(Beginning of Provided records)
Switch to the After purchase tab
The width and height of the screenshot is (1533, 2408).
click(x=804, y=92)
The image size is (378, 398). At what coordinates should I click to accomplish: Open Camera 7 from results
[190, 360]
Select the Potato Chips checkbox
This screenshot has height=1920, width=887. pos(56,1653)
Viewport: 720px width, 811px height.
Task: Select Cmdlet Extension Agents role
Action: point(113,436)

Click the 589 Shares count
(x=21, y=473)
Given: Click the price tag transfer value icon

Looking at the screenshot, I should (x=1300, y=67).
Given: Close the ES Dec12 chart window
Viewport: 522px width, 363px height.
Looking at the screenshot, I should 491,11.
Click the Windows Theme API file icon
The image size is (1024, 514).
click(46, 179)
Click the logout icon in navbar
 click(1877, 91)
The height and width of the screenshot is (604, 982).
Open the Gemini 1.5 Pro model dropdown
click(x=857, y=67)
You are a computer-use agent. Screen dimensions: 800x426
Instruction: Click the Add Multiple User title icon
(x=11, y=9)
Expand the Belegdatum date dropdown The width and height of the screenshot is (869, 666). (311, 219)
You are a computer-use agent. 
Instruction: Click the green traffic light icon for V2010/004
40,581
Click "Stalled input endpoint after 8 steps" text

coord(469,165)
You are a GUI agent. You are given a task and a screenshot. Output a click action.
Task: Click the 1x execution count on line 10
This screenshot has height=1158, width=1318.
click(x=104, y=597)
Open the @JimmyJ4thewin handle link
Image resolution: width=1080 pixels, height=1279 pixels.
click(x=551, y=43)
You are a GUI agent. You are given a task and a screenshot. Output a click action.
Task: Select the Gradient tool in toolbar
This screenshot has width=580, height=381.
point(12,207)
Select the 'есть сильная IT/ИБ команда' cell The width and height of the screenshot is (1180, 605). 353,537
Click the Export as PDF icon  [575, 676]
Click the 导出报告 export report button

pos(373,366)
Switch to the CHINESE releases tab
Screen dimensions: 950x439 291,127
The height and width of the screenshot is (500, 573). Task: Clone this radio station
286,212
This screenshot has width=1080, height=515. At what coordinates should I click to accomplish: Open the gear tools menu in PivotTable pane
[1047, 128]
(End of Provided records)
◆ Work to complete: Every record should be given again exactly.

◆ Output of the task:
Switch to the After purchase tab
The width and height of the screenshot is (1533, 2408).
click(x=804, y=92)
The image size is (378, 398). At what coordinates should I click to accomplish: Open Camera 7 from results
[190, 360]
Select the Potato Chips checkbox
This screenshot has height=1920, width=887. pos(56,1653)
Viewport: 720px width, 811px height.
Task: Select Cmdlet Extension Agents role
Action: point(113,436)

Click the 589 Shares count
(x=21, y=473)
Given: Click the price tag transfer value icon

Looking at the screenshot, I should (x=1300, y=67).
Given: Close the ES Dec12 chart window
Viewport: 522px width, 363px height.
Looking at the screenshot, I should 491,11.
Click the Windows Theme API file icon
The image size is (1024, 514).
click(46, 179)
Click the logout icon in navbar
 click(1877, 91)
The height and width of the screenshot is (604, 982).
Open the Gemini 1.5 Pro model dropdown
click(x=857, y=67)
You are a computer-use agent. Screen dimensions: 800x426
Instruction: Click the Add Multiple User title icon
(x=11, y=9)
Expand the Belegdatum date dropdown The width and height of the screenshot is (869, 666). (311, 219)
You are a computer-use agent. 
Instruction: Click the green traffic light icon for V2010/004
40,581
Click "Stalled input endpoint after 8 steps" text

coord(469,165)
You are a GUI agent. You are given a task and a screenshot. Output a click action.
Task: Click the 1x execution count on line 10
This screenshot has height=1158, width=1318.
click(x=104, y=597)
Open the @JimmyJ4thewin handle link
Image resolution: width=1080 pixels, height=1279 pixels.
click(x=551, y=43)
You are a GUI agent. You are given a task and a screenshot. Output a click action.
Task: Select the Gradient tool in toolbar
This screenshot has width=580, height=381.
point(12,207)
Select the 'есть сильная IT/ИБ команда' cell The width and height of the screenshot is (1180, 605). 353,537
Click the Export as PDF icon  [575, 676]
Click the 导出报告 export report button

pos(373,366)
Switch to the CHINESE releases tab
Screen dimensions: 950x439 291,127
The height and width of the screenshot is (500, 573). Task: Clone this radio station
286,212
This screenshot has width=1080, height=515. At what coordinates should I click to accomplish: Open the gear tools menu in PivotTable pane
[1047, 128]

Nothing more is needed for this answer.